In the field of genetics, the project has led to the identification of hundreds of candidate genes associated with early-onset Parkinsonism, several of which have been successfully validated, confirming the strong discovery power of this approach. Functional screening pipelines in simple model organisms have also been established, enabling rapid and effective assessment of newly identified PD genes and providing insights into the biological pathways they affect. 

At the cellular level, the use of chimeric brain organoid models carrying known and newly identified PD-associated mutations has allowed a comparative and robust analysis of the molecular and cellular defects caused by these mutations.
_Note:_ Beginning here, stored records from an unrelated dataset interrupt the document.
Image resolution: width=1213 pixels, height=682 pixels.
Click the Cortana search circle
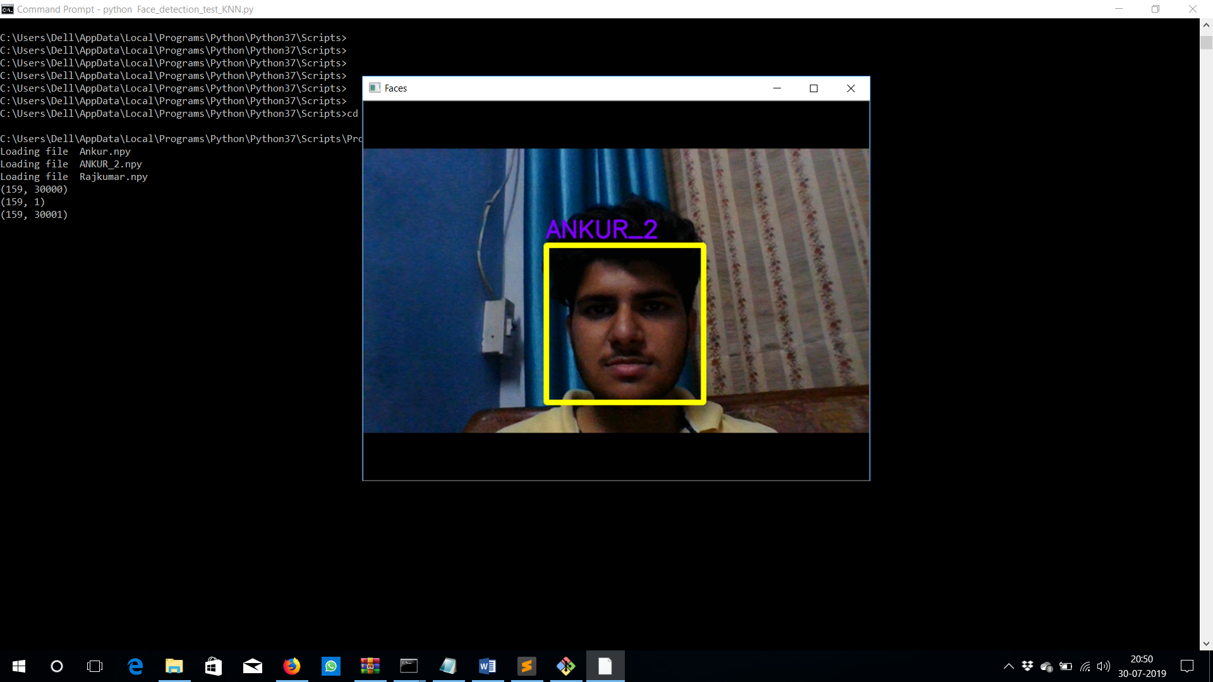coord(57,666)
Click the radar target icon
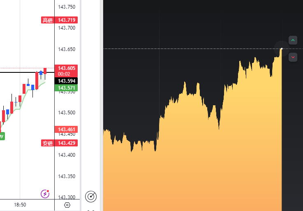Viewport: 303px width, 211px height. pyautogui.click(x=91, y=197)
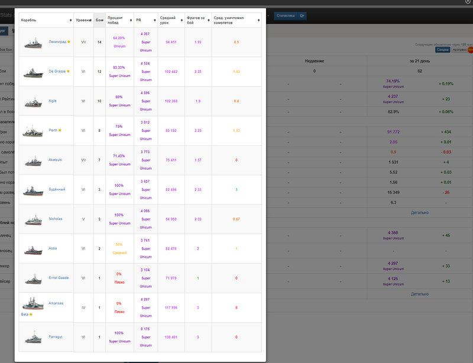The image size is (473, 363).
Task: Sort by PR column arrows
Action: pos(155,20)
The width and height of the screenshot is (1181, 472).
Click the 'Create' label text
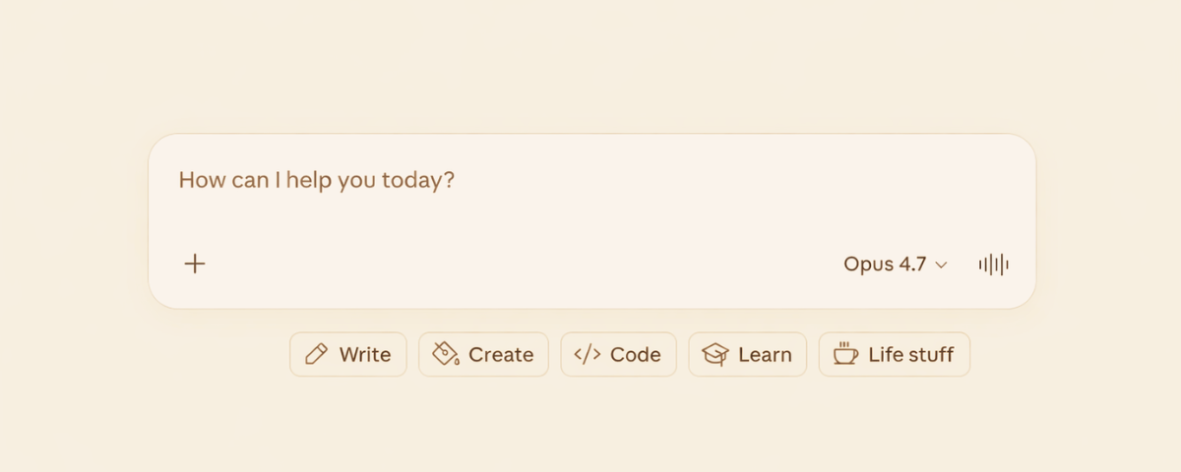(x=501, y=354)
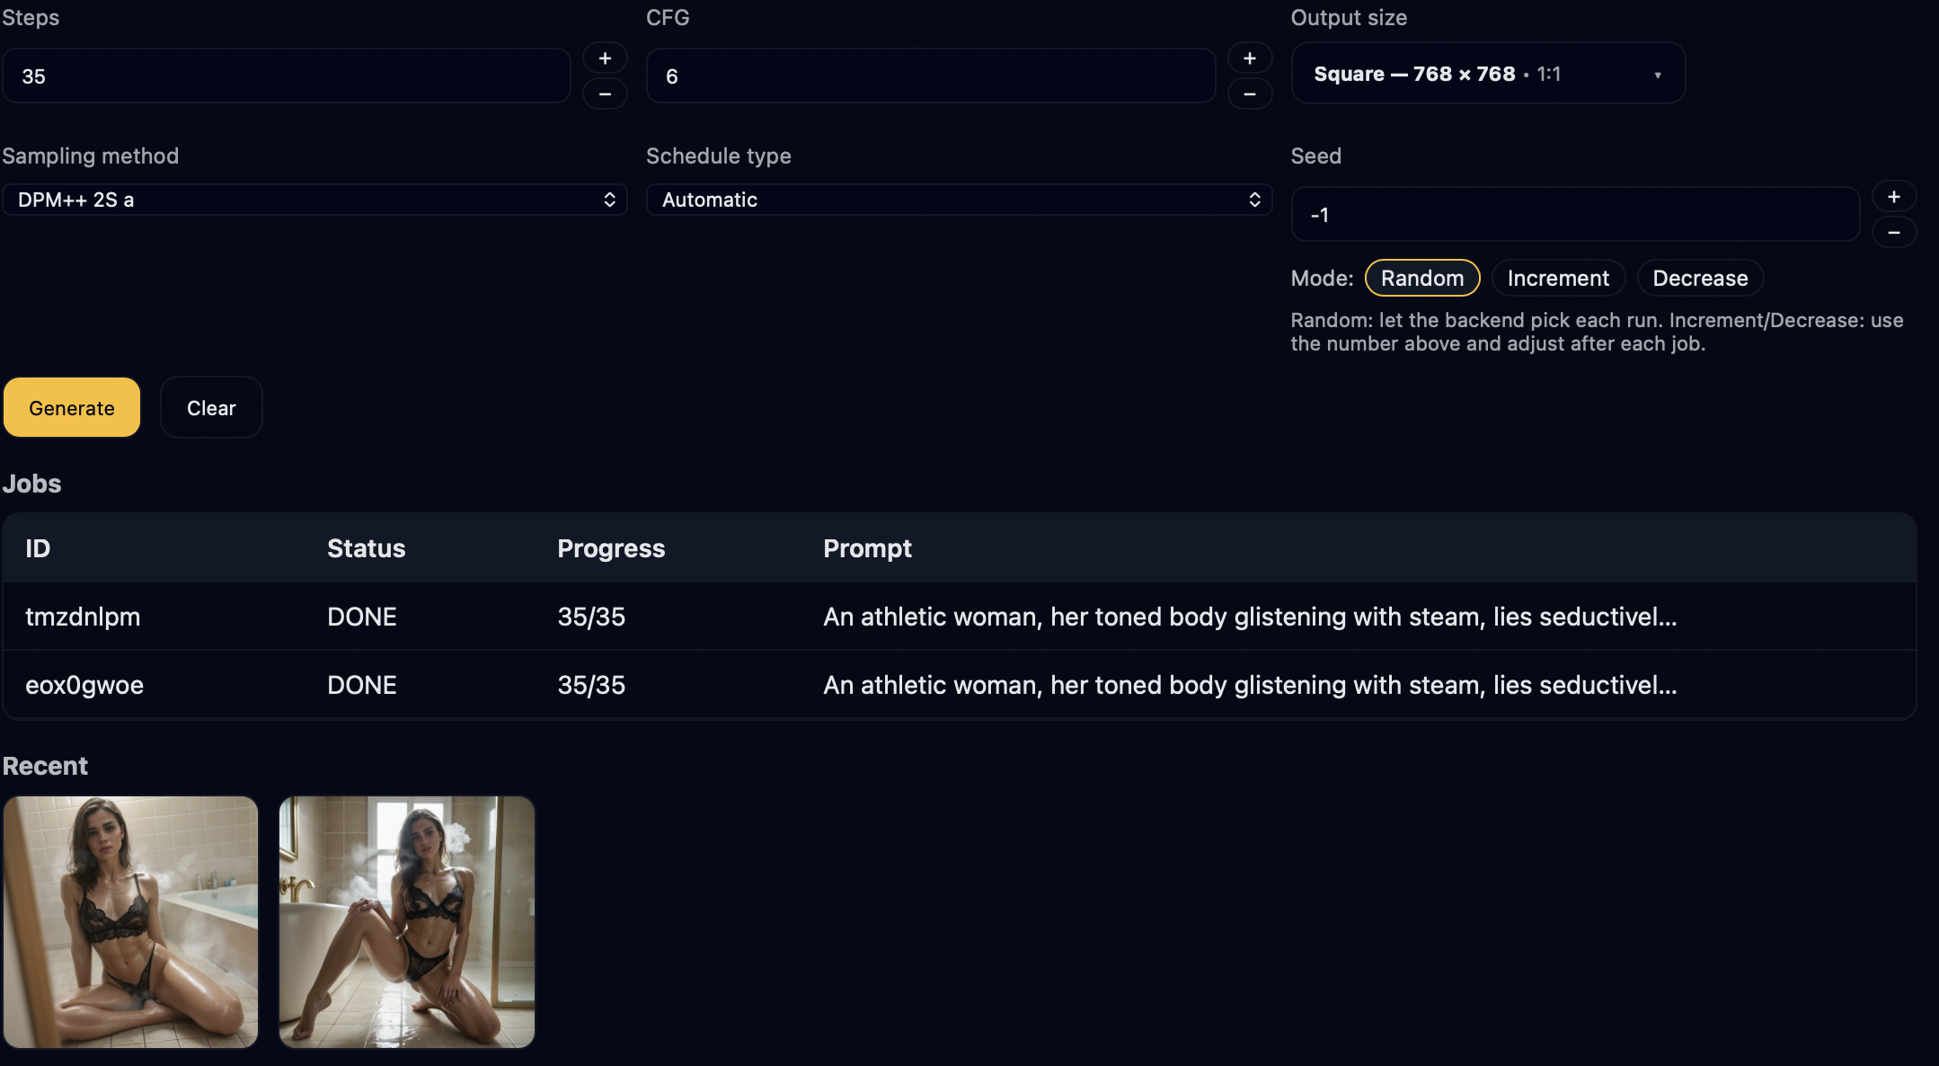Select Random seed mode
The image size is (1939, 1066).
pyautogui.click(x=1421, y=278)
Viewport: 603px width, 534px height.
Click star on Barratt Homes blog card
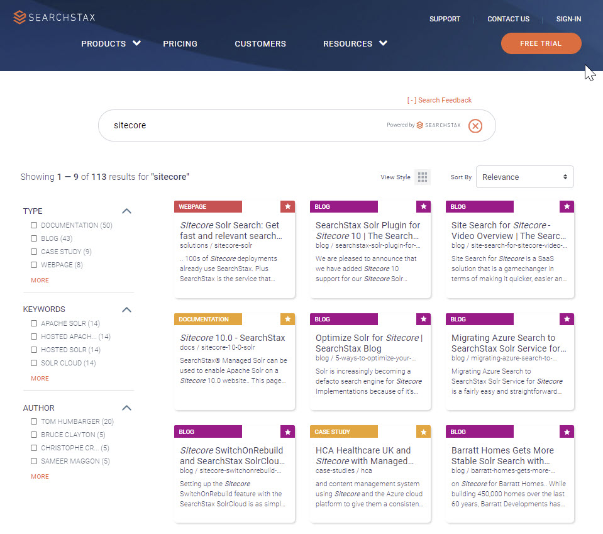pos(567,431)
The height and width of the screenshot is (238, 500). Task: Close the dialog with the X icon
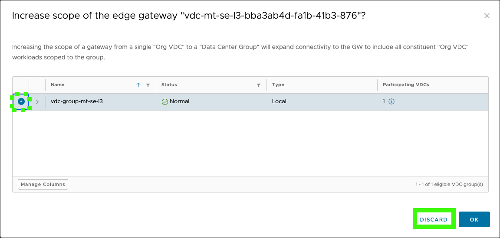[x=487, y=16]
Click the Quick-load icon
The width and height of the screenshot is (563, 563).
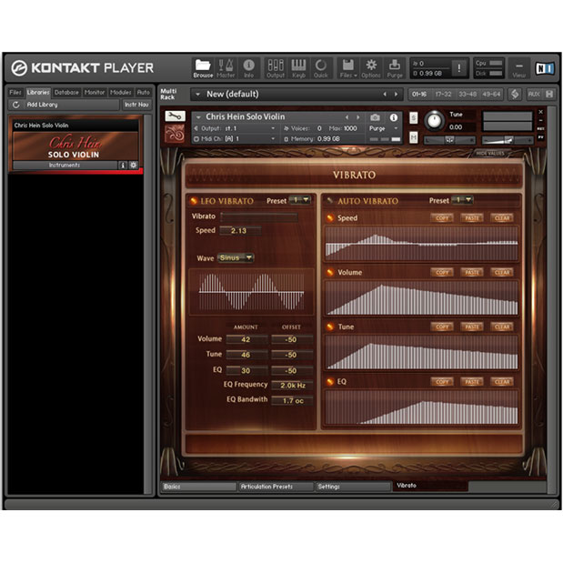pos(321,68)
In parallel, assembloid models combining cortical, striatal, and midbrain components are being used to investigate how specific PD mutations affect both brain development and neuronal activity over time. 

Regarding motor circuit investigations, the project is advancing our understanding of the brainstem circuits controlling locomotion and posture, revealing conserved molecular markers across species that could guide more precise stimulation strategies in PD patients. Finally, new analytical tools based on whole-body movement coordination have been developed, showing that preoperative motor patterns can predict postoperative treatment outcomes, opening promising perspectives for personalized medicine in PD.

On a broader scale, an international conference was organized in early 2026, bringing together leading experts from around the world to share their latest work with the DBS consortium and the wider institute community: “Innovations for Parkinson’s Disease”. This scientific gathering was a unique opportunity to stimulate discussion, exchange perspectives and explore emerging innovations in the field of Parkinson's disease research and treatment, combining both results from the lab and from the industry.

Aim 1 – Publications 

• The genetics of autosomal recessive early-onset Parkinson's disease. Cogan G, Lesage S, Brice A. Curr Opin Neurobiol. 2025 Dec;95:103141. doi: 10.1016/j.conb.2025.103141. PMID: 41253044.
• Should ITSN1 be considered as a Mendelian Parkinson's disease gene? Description of three novel families. Cogan G, Tesson C, Welment L, Clot F, LeGuern E, Lanore A, Dürr A, Cormier-Dequaire F, Debilly B, Planes M, Mangone G, Lesage S, Brice A. NPJ Parkinsons Dis. 2025 Oct 17;11(1):295. doi: 10.1038/s41531-025-01141-6. PMID: 41107259.